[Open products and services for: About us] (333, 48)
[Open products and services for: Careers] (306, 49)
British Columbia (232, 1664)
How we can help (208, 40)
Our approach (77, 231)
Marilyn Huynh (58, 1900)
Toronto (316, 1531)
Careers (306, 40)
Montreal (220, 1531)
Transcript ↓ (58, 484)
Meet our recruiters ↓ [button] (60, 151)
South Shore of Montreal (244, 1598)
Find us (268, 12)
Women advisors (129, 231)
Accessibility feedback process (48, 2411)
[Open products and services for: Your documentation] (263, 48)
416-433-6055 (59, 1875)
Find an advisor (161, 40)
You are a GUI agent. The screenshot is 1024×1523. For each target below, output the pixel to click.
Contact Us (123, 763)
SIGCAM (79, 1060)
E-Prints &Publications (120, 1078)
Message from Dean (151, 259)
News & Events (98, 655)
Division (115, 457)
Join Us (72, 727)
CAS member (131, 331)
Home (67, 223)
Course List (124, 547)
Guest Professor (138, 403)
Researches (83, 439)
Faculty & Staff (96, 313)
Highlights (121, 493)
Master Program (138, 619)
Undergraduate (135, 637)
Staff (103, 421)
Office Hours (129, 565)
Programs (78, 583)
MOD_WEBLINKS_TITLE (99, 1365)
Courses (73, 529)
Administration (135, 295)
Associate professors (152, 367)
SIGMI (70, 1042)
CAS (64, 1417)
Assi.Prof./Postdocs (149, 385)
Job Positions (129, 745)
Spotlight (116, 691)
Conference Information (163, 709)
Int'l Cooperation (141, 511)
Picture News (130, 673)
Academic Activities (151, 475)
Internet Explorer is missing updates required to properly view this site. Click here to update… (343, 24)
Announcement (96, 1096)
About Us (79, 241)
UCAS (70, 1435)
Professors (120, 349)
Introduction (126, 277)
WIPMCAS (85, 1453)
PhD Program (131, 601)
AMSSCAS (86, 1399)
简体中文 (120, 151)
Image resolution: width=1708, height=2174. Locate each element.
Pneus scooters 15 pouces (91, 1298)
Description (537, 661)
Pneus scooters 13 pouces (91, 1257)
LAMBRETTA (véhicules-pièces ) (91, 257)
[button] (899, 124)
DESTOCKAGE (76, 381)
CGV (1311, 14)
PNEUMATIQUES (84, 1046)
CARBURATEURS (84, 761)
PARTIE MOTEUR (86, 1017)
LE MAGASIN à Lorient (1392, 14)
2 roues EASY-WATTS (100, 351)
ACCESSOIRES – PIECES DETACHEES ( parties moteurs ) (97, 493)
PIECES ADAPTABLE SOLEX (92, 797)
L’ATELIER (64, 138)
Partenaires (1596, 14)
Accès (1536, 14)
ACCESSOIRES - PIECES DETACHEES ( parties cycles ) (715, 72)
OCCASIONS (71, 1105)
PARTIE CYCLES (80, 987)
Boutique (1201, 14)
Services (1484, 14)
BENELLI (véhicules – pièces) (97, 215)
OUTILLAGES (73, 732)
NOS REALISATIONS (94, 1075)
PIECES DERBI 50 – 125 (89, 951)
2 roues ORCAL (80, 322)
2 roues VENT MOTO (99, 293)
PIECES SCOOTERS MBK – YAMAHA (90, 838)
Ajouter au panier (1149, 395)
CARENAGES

______

BRIEF
Everything in the material above from the line that has "Montreal (220, 1531)" through the line that has "Find an advisor (161, 40)" must be duplicated exactly, with no other lines given.

ANSWER BOX
Montreal (220, 1531)
Transcript ↓ (58, 484)
Meet our recruiters ↓ [button] (60, 151)
South Shore of Montreal (244, 1598)
Find us (268, 12)
Women advisors (129, 231)
Accessibility feedback process (48, 2411)
[Open products and services for: Your documentation] (263, 48)
416-433-6055 (59, 1875)
Find an advisor (161, 40)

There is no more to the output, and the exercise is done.